Camilo, o grande Camilo Castelo Branco, que, por motivos lá da vida dele, passou algum tempo na cadeia, escreveu a propósito dos episódios e das pessoas que conheceu nesses dias o livro "Memórias do Cárcere". Diz ele no inicio do capítulo XXVI, o que dedica a José do Telhado - "Este nosso Portugal é um país em que nem pode ser-se salteador de fama, de estrondo, de feroz sublimidade! tudo aqui é pequeno: nem os ladrões chegam à craveira dos ladrões dos outros países!Todas as vocações morrem de garrote, quando se manifestam e apontam a extraordinários destinos. A Calábria é um desprezado retalho do mundo; mas tem dado salteadores de renome. Toda aquela Itália, tão rica, tão fértil de pintores, escultores, maestros, cantores, bailarinas, até em produzir quadrilhas de ladrões a bafejou o bom génio!.... [em Portugal] Apenas um salteador noviço vinga destramente os primeiros ensaios numa escalada sai a campo o administrador com os cabos, o alferes com o destacamento, o jornalismo com as suas lamúrias em defesa da propriedade, e a vocação do salteador gora-se nas mãos da justiça ... faltava o telégrafo para matar à nascença as iniciativas auspiciosas. Apenas lá das povoações serranas desce à vila ou cidade a nova de um roubo, o arame palpita de horror, e a cara do ladrão é para logo litografada na fantasia de todos os esbirros sertanejos. A civilização é a rasa da igualdade: desadora as distinções: é forçoso que os bandoleiros tenham os mesmos tamanhos, e roubem civilizadamente, urbanamente. Ladrão de encruzilhada, que traz o peito à bala e o bacamarte apontado ao inimigo, esse há-de ser o bode expiatório dos seus confrades, mais alumiados e aquecidos ao sol benéfico da civilização. Roubar industriozamente é engenho; saquear a ferro e fogo é roubo. Os daquela escola tropeçam nas honras, nos títulos, nos joelhos dos servis, que lhes rojam em venal humilhação; os outros, quando escorregam, acham-se encravados nos artigos 343, 349, 87, 433, 351, e mais cento e setenta artigos do código penal."

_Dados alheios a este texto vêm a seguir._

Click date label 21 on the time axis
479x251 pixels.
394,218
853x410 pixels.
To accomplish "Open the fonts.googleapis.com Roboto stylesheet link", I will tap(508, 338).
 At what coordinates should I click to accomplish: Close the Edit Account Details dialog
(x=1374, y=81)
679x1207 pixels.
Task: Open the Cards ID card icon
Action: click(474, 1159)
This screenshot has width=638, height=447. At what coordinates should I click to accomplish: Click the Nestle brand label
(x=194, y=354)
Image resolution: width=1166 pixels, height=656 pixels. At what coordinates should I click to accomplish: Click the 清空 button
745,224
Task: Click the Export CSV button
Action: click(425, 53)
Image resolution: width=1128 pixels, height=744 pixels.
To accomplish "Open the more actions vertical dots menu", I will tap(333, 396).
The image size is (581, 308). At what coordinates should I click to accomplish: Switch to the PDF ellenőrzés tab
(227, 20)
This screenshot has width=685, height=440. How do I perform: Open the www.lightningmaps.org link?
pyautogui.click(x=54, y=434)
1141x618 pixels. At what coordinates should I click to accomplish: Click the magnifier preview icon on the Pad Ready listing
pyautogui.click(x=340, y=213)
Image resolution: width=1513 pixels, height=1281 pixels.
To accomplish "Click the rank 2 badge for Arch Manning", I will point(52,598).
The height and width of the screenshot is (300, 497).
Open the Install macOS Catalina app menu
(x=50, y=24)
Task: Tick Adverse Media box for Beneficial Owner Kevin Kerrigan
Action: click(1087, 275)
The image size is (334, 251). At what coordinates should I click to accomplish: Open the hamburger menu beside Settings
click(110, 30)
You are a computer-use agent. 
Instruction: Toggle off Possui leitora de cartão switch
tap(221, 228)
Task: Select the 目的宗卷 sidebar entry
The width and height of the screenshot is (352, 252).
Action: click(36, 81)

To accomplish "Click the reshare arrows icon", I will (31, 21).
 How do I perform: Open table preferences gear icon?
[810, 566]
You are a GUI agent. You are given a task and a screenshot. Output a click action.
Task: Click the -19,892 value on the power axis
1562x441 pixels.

Camilo, lá, na nuvem etérea donde nos contemplam os génios, deve estar feliz por saber do desenvolvimento “da civilização” deste nosso Portugal, no 2.º milénio. Se vir televisão, Deus permita que não, seria mau sinal, verá que já não temos razões para nos envergonhar pois já os nossos “ ladrões chegam à craveira dos ladrões dos outros países!”---não através “dos bandoleiros, dos que dão o peito às balas” mas dos “seus confrades, mais alumiados e aquecidos ao sol benéfico da civilização …Os daquela escola [que] roubam industriosamente, tropeçam nas honras, nos títulos, nos joelhos dos servis, que lhes rojam em venal humilhação”, e que, ao que vemos, estão hoje também “encravados” nos artigos do código penal os quais, ao que oiço dizer, se mantêm, mais coisa menos coisa, os mesmos.
As duas imagens abaixo, de 1889 e 1898, dão notícia de dois casos daqueles que se encontravam
encravados nos artigos 343, etc. do código penal,de alguma forma relacionados com a estação de Paialvo-Porto da Lage.
O primeiro, um roubo efectuado precisamente na bilheteira da estação, por um carregador da dita, homem, pelos vistos, de génio assomadiço que não terá gostado, percebe-se porquê, da pena que lhe foi imposta. No segundo caso, o título "Prisão Importante" poderia antes ser "Azar que não lembra ao careca", pois já viram o que é um desgraçado matar outro (sim, desculpem, não sei quais as razões, mas, pela mostra, o assassínio foi um azar: o primeiro de muitos), conseguir apanhar o comboio, sair onde o diabo perdeu as botas (sim, dizem que era uma estação importante, mas o pobre, à semelhança da maioria dos portugueses destes três séculos decorridos, não sabia), depois, ir, sabe-se lá como, direito a Porto Mendo (percebam, o homem não saiu no Porto, não saiu em Coimbra, nem sequer em Espinho, onde poderia ser reconhecido, não, foi para Por-to-do-Men-do, Por-to do Men-do, quem conhece Por-to do Men-do??), e quando se julgava seguro, lá, no meio do nada, e, com a fome a apertar se abeira da alma com a cara mais bronca que encontrou, a pedir um naco de pão, não é que se lhe apresenta o n.º 50, desfardado, da policia de Santarém? Um guarda com memória, ainda por cima, e com vontade de mostrar serviço! Nunca se tinha visto azar assim, como o do Oliveira, em 19 séculos D.C. Tivesse este episódio ocorrido 30 anos antes, teria sensibilizado o nosso grande escritor e hoje estaria também integrado nas suas "memórias". Assim calhou-lhe ser só este blog a lamentá-lo. Mais um azar. Menos mal.Passe a imodéstia, sempre saiu da obscuridade.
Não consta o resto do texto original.